HIBERNIAN hauled themselves a point clear of bottom-placed Dunfermline while Aberdeen fell out of the top six as a result of this industrious, though always entertaining draw at Easter Road.
In truth there was little between the two teams in terms of the skill quotient, and the workrate of both was exemplary, though top quality play, particularly in the final third, was lacking by both sides.
The visitors were missing more than half a team through injury, and that gave the likes of recent signing Stephen Hughes and teenager Mitch Megginson the chance to consolidate their positions in the first XI. The latter certainly did his reputation no harm.
For Hibs, the suspensions of Leigh Griffiths, Paul Hanlon and James McPake perhaps accelerated the debut of last week’s signing Jorge Claros, the Honduran proving to be a neat passer and very cool and collected on the ball – one to watch.
With his arrival, manager Pat Fenlon has put as much as he possibly can of his own stamp on the team and hard-working ball players are clearly what he likes. The Hibs squad have shown from the start of his managership that they know that only supreme effort will get them away from the relegation mire, and they showed it again yesterday. The men in green chased everything and gave their all for 93 minutes, and if sheer slog can guarantee you survival in the SPL then more of the same will keep Hibs up.

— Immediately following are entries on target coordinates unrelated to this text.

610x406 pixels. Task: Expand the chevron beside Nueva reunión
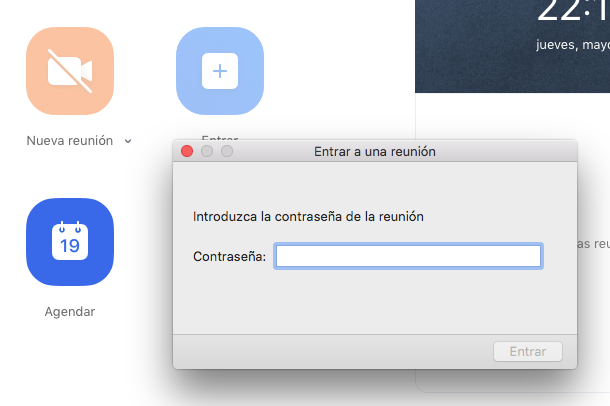tap(128, 141)
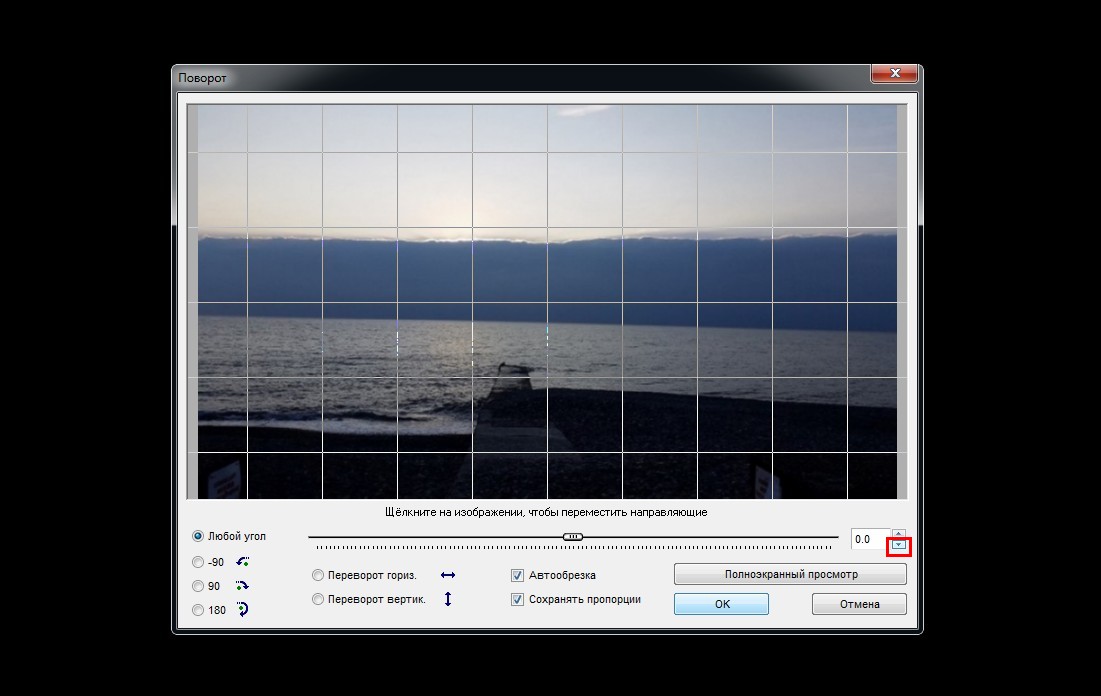Choose the 90 rotation radio option

(x=198, y=586)
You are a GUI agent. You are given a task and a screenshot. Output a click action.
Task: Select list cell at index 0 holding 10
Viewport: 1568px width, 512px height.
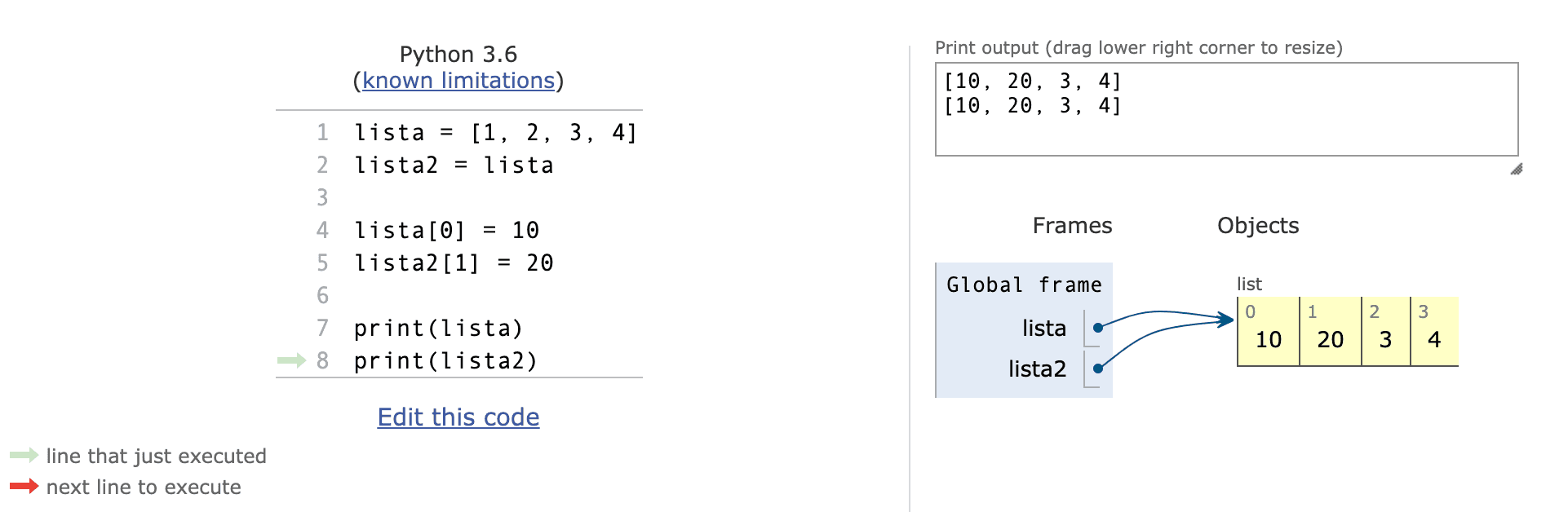pos(1269,333)
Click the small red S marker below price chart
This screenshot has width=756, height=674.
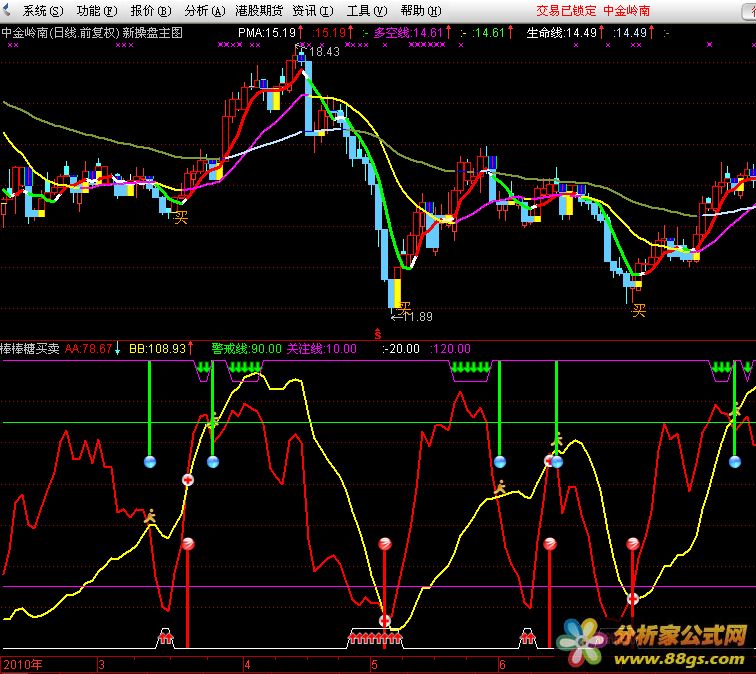point(377,333)
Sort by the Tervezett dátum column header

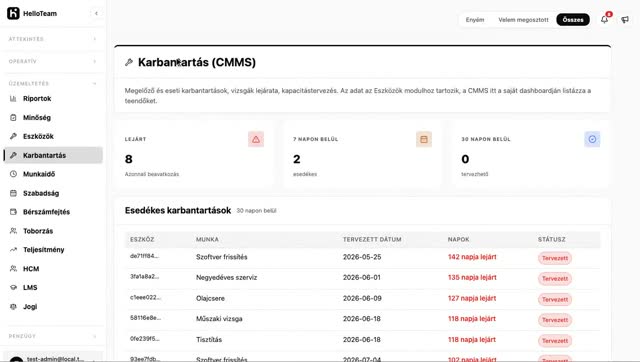(372, 239)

Aberdeen were equally Stakhanovite, and should have been ahead after three minutes. Scott Vernon went wide and his low, driven cross was just touched past by Megginson.
Hibs moved upfield and Sean O’Hanlon headed over from George Francomb’s corner before David Wotherspoon brought out the best in Jason Brown with a thumping shot that the goalkeeper slapped away high to his left. Wotherspoon and Fraser Fyvie enjoyed some personal jousts as the play became bogged down in midfield and Hibs were slightly in the ascendancy as the first quarter came and went, Isaiah Osbourne seeing Brown save his effort.
At the other end, Megginson was proving a handful, with one particular cross being missed by Vernon when, as Craig Brown put it, “I could have run from the dug out and put it in.”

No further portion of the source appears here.